We were going over the final draft of my short-short story which would appear in the first issue of the literary journal he would help found named Antaeus (1970). I handed the short manuscript back to him. He glanced over it, smiled, inhaled on his cigarette, and said: “This is a fine story. One of the finest. It has a certain emotion to it that makes the reader think. Do you have another one to send later?”
“I am working on some new stories."
“Send them all to me. I want to see them. And come visit me whenever you can.”
He placed my short-short story with his other personal papers and leaned across the chair towards me. “You enjoy writing fantasy stories, don’t you?”
“Yes,” I said.
“I recall Christopher Isherwood mentioned to me about some of your early fantasy tales.”
We both laughed over that. Bowles had known writer Christopher Isherwood for many years. I had known Isherwood since I started corresponding with him as a young teenager. Living in Santa Monica Canyon, I could look out my kitchen window and see Isherwood’s home on the cliff overlooking the sea.
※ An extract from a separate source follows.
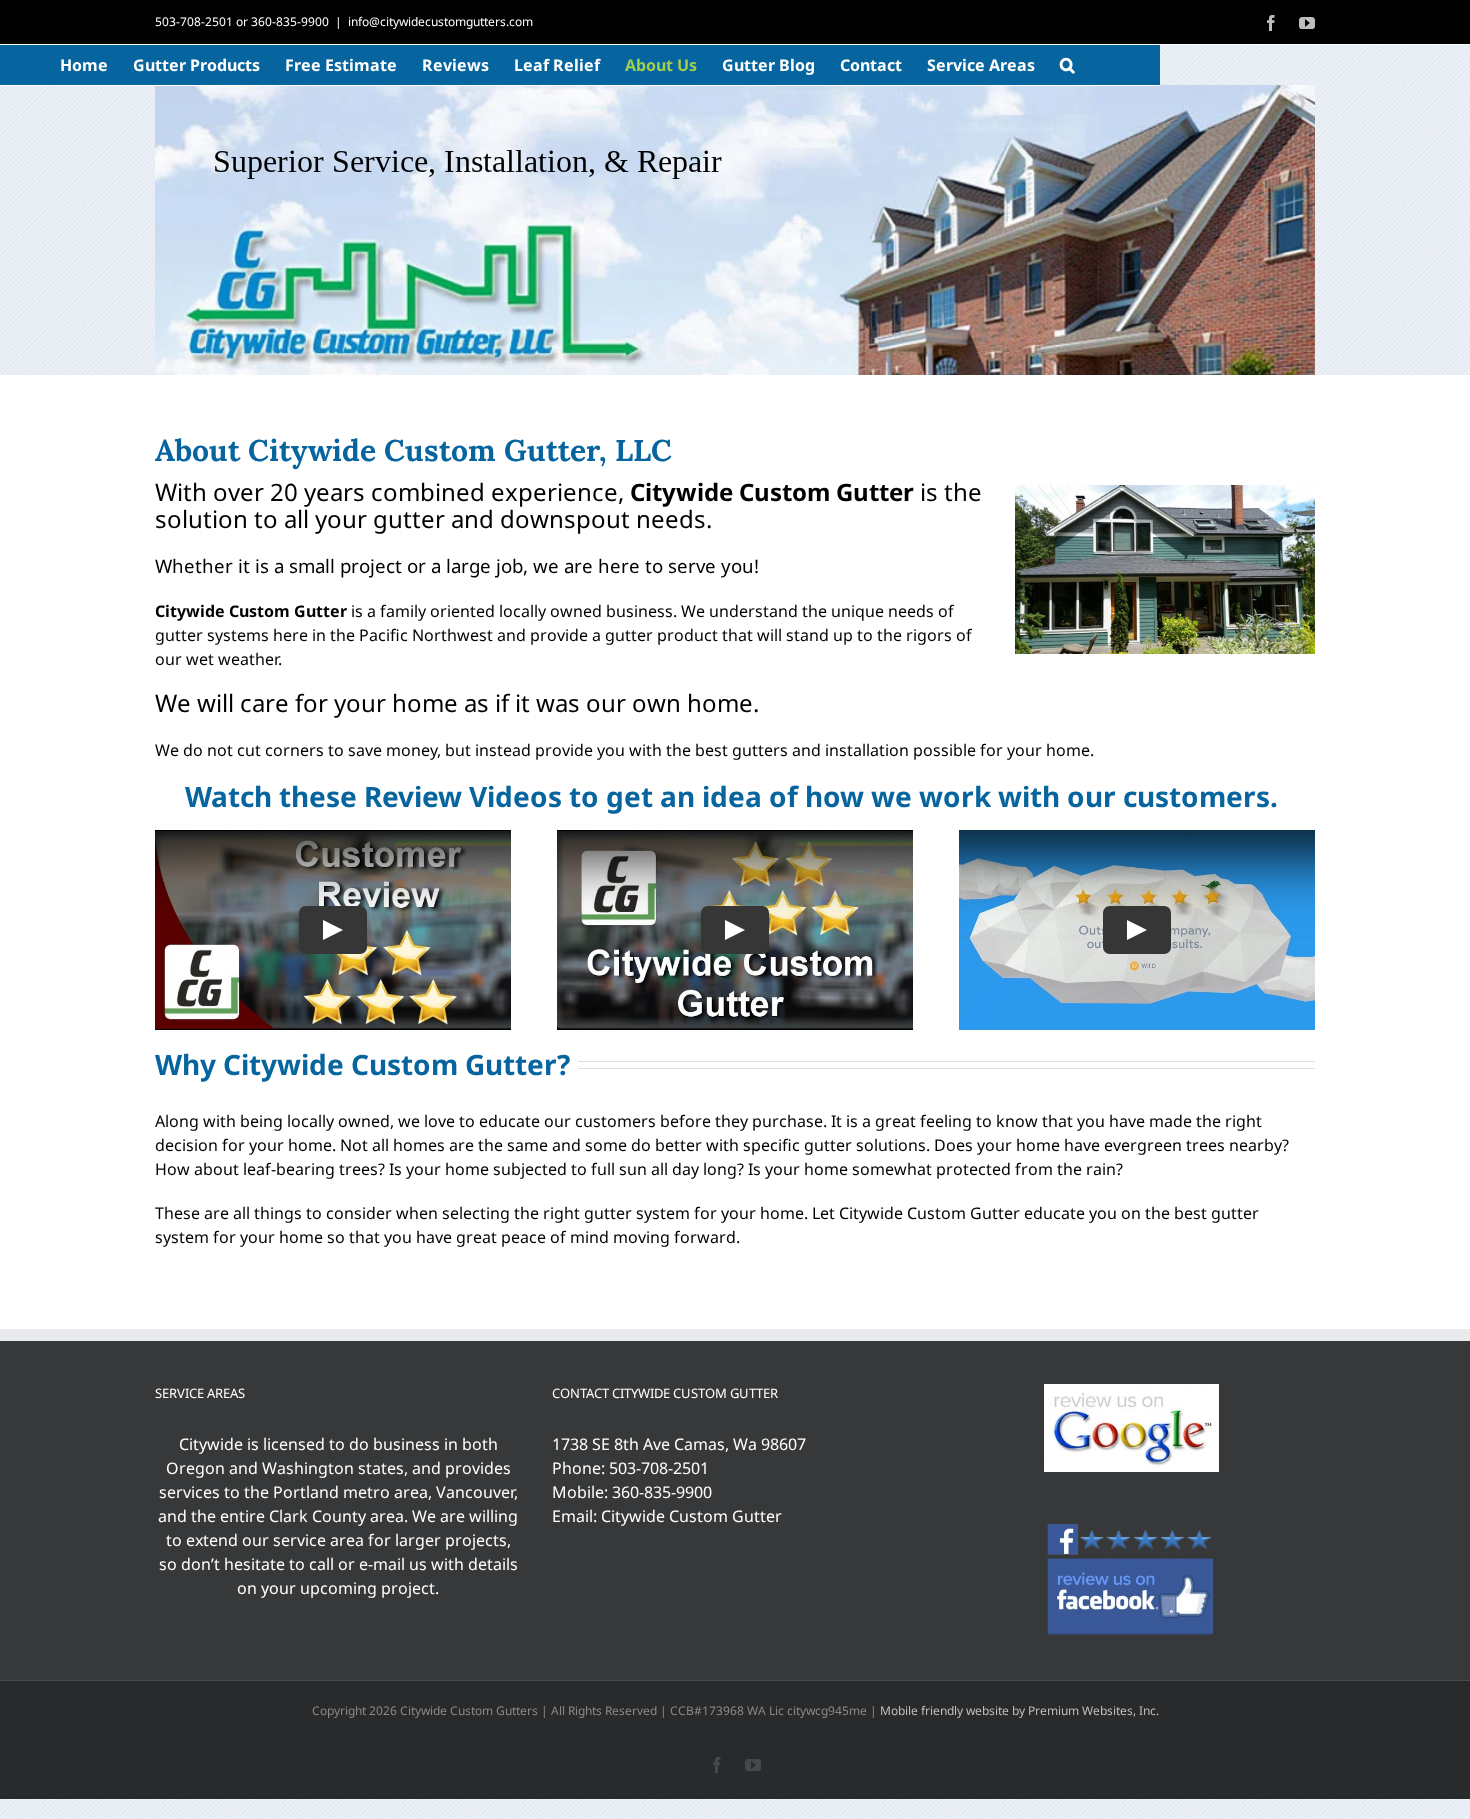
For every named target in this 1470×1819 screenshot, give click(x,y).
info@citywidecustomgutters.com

“I feel comfortable writing it.”
Bowles nodded. After a few moments, he said: “This hotel has ghosts. Do you sense their presence?”
“Yes, I do.”
“This is an old hotel. It must have many stories to tell. I have seen things, Witchcraft things, that are true and took place. I believe in the possibilities of what the supernatural holds, what is just out of eyesight. I have seen things.”
As Bowles spoke, I made a mental note of what he shared with me and would later write it down in my journal. We visited for over an hour.
Time passes. I grow older. I am not the young, adventurous man of the year 1968. But today in 2007, as I write this at age 62, I recall Paul Bowles, Witchcraft, and the supernatural. Bowles was a perceptive man, and he understand the value of personal inquiry. I have taken that to heart over the years, and I continue to write down what I encounter, and see.
The world of ghosts and the supernatural is around us in one form or another, forever. Be prepared for anything while you live, for it makes the questions more acutely beautiful when they are answered with truthful answers. That is truly how it is.